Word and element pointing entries
......

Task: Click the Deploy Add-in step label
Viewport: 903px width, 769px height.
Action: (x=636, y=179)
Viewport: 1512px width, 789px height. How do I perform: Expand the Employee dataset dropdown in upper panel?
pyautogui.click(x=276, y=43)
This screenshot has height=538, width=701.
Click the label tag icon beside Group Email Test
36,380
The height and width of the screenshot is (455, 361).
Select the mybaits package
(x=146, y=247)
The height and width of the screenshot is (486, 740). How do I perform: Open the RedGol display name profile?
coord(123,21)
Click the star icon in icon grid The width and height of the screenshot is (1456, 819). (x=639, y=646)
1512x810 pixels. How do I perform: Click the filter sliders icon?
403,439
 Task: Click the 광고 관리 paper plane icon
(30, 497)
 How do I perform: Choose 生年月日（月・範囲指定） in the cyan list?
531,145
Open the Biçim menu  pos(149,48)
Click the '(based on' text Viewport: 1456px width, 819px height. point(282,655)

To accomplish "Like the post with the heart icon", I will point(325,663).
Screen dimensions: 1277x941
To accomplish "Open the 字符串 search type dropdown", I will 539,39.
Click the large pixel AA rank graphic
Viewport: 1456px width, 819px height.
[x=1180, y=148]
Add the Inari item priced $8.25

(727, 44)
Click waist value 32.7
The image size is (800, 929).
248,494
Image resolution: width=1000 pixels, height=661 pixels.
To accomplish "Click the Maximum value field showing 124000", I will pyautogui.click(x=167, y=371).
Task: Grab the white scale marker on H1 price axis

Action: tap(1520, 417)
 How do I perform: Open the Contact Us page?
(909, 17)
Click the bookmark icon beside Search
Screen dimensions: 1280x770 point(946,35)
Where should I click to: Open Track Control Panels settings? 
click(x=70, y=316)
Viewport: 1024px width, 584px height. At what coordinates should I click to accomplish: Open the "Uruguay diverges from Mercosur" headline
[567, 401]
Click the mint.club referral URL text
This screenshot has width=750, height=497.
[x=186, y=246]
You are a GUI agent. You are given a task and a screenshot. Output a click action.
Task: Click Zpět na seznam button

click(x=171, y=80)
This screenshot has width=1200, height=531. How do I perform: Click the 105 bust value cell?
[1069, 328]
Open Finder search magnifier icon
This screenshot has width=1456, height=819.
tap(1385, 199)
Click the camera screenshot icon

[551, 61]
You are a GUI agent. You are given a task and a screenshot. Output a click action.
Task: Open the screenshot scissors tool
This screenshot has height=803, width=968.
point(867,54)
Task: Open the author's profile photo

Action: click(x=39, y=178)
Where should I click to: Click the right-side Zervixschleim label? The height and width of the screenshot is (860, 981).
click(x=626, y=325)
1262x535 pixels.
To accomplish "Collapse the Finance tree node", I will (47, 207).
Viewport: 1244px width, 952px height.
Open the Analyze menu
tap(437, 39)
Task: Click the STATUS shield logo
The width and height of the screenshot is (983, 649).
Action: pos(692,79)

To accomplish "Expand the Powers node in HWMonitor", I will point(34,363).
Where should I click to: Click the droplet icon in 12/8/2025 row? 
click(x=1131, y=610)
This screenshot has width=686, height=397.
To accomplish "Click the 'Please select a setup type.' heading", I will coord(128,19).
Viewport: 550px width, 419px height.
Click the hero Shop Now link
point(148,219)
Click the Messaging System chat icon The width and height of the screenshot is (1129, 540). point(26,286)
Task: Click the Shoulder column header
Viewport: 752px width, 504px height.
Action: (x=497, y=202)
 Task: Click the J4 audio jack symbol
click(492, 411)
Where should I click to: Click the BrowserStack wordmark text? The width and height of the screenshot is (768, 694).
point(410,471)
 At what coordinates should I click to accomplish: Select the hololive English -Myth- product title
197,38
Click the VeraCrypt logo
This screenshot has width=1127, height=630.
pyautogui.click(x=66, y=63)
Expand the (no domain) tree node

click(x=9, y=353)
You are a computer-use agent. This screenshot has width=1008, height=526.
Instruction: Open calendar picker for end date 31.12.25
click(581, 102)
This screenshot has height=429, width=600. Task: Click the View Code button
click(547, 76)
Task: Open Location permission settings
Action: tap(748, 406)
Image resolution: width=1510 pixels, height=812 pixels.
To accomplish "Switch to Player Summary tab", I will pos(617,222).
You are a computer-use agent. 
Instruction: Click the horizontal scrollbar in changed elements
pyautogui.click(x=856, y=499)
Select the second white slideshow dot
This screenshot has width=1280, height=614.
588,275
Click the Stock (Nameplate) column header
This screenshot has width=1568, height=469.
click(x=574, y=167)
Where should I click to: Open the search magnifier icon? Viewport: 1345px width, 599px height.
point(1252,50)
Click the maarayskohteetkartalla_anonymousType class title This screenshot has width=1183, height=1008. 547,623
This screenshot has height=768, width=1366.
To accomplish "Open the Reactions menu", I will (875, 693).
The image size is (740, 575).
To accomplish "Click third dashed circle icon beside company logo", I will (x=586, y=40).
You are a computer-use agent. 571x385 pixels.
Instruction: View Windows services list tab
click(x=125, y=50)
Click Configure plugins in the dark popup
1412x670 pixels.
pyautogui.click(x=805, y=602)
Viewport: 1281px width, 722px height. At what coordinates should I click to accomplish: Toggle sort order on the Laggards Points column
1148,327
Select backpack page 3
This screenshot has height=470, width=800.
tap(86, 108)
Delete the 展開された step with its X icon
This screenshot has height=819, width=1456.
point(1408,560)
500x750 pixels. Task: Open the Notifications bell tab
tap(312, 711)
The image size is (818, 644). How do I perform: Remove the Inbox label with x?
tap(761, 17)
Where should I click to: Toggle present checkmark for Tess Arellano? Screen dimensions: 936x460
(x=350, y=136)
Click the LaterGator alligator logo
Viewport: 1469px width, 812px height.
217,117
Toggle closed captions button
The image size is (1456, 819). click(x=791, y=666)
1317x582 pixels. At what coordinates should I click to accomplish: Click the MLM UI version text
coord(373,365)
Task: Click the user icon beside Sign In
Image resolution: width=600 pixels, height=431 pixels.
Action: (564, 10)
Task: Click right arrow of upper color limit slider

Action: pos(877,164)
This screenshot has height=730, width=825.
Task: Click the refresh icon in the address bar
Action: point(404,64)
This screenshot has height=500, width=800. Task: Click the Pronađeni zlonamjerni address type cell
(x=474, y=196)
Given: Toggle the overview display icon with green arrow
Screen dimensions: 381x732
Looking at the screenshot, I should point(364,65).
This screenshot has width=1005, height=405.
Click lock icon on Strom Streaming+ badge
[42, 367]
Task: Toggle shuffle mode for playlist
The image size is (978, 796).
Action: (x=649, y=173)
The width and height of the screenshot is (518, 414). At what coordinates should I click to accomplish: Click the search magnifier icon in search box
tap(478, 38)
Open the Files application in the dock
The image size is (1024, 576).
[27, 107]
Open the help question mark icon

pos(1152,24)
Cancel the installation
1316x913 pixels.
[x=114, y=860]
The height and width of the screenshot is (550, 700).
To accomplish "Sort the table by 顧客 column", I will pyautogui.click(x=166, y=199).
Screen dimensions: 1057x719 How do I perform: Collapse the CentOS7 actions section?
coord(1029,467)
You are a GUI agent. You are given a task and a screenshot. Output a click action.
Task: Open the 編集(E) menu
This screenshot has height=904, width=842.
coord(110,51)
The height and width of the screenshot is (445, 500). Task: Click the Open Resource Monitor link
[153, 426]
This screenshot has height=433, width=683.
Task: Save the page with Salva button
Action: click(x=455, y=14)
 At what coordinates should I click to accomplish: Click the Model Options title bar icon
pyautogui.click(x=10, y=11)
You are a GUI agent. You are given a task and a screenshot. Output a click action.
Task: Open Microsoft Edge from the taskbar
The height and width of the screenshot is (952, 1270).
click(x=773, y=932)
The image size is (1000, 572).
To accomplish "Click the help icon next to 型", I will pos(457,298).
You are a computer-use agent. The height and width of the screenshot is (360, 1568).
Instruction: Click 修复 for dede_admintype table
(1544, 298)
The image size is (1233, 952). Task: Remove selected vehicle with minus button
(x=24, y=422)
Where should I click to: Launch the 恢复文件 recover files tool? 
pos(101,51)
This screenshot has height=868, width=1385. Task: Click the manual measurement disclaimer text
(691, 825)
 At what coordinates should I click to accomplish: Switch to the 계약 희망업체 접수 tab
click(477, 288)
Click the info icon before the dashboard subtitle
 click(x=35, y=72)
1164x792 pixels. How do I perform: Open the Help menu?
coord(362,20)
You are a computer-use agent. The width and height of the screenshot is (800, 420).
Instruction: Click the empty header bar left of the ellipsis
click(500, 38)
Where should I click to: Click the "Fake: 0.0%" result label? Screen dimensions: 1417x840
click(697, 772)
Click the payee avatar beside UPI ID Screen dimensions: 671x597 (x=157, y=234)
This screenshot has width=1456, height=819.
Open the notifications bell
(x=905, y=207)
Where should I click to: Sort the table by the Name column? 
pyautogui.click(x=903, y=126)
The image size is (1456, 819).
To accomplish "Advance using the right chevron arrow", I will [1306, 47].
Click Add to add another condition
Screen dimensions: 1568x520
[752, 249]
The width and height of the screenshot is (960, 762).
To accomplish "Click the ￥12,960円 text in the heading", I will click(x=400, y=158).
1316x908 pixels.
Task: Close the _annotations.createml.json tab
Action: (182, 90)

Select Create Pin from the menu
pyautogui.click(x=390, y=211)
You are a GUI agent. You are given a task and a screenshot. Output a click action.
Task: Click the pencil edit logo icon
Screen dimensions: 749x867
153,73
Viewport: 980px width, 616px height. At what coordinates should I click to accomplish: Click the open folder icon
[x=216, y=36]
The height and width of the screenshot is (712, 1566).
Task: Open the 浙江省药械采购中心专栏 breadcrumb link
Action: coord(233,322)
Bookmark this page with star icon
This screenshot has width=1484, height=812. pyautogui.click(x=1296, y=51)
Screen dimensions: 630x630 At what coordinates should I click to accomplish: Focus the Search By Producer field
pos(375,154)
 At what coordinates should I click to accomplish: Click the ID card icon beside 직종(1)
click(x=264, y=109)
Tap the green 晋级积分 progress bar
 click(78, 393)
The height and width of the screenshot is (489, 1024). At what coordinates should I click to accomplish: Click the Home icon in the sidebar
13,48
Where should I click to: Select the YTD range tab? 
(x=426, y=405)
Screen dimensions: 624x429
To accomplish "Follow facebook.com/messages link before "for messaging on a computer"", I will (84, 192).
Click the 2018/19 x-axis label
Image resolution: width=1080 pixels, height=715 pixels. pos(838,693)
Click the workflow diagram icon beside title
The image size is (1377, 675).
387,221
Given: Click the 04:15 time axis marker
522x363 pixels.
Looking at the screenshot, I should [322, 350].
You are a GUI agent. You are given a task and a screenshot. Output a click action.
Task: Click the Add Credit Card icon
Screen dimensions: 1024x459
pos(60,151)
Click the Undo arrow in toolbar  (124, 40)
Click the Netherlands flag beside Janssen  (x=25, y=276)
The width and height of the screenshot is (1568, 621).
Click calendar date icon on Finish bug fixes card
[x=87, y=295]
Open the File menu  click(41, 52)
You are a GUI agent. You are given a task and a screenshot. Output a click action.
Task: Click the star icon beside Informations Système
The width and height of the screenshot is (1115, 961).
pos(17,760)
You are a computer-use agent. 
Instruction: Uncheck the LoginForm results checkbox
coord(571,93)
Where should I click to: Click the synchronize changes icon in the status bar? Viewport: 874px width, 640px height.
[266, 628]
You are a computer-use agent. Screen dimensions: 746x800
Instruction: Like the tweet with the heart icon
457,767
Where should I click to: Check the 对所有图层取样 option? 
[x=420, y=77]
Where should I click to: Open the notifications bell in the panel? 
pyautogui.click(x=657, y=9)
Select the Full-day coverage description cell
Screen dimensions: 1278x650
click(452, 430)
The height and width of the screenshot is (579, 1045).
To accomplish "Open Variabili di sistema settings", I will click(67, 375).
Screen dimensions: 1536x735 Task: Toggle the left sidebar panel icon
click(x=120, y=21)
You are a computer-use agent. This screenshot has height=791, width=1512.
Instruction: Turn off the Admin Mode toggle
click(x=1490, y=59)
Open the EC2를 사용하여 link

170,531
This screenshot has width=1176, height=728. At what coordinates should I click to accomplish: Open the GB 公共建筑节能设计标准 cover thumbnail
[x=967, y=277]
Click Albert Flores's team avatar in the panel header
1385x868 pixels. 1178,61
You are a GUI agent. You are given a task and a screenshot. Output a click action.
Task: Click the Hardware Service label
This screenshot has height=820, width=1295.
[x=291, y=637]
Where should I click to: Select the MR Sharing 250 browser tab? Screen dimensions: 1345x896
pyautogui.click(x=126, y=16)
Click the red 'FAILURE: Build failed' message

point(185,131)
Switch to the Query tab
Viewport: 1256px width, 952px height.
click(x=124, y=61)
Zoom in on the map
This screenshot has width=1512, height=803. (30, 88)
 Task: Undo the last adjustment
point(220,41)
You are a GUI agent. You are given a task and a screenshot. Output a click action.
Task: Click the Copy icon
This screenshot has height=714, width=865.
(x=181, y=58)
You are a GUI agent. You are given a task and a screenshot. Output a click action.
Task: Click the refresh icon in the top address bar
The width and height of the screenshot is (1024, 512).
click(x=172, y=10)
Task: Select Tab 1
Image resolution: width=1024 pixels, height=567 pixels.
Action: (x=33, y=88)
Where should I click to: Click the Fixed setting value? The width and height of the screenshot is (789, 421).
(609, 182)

......

Goal ▸ Rename "Viewport" to "Display" in the entries, starting with the first line and going on through the line with "pyautogui.click(x=276, y=43)". Give back only those lines, with nothing else changed.

Written reply ▸
Task: Click the Deploy Add-in step label
Display: 903px width, 769px height.
Action: (x=636, y=179)
Display: 1512px width, 789px height. How do I perform: Expand the Employee dataset dropdown in upper panel?
pyautogui.click(x=276, y=43)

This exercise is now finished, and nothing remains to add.